My lab takes a social neuroscience approach to human psychology, blending theory and methods from social psychology and cognitive neuroscience. This approach is based on the assumption that complex social phenomena are best understood by combining social and biological theory and methods. This approach involves breaking phenomena like social perception and evaluation into component processes to better understand the operating characteristics of these components and how they work in concert. Analyzing these phenomena across multiple levels-of-analysis offers the promise of developing more general, process-oriented theories of human cognition and developing novel interventions for pressing social issues.
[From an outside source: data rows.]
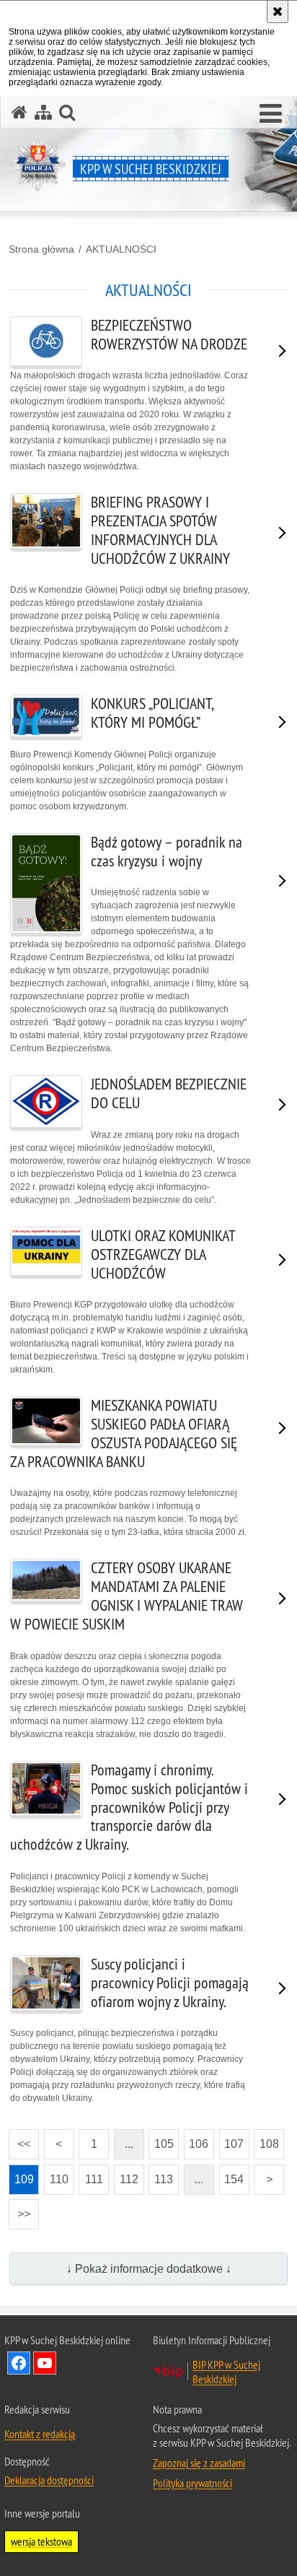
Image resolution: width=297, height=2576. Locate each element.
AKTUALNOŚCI (121, 249)
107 (231, 2139)
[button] (271, 114)
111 (91, 2174)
The NYU Department of Psychology is ideally equipped to conduct research using a social neuroscience approach. The Department of Psychology, in collaboration with the Center for Brain Imaging, offers lab space for conducting behavioral studies (including social cognition protocols), several electroencephalography (EEG) systems (including high-density 128-channel EEG), eye-tracking capabilities, and a Siemens Allegra 3T scanner. Students also have access to an imaging lab outfitted with \ Linux machines that have all the current post processing software and programs needed for neuroscience analysis, psychophysiological measures, eye-tracking, and we have regular in-house training seminars on cutting-edge data collection and analysis techniques in social neuroscience.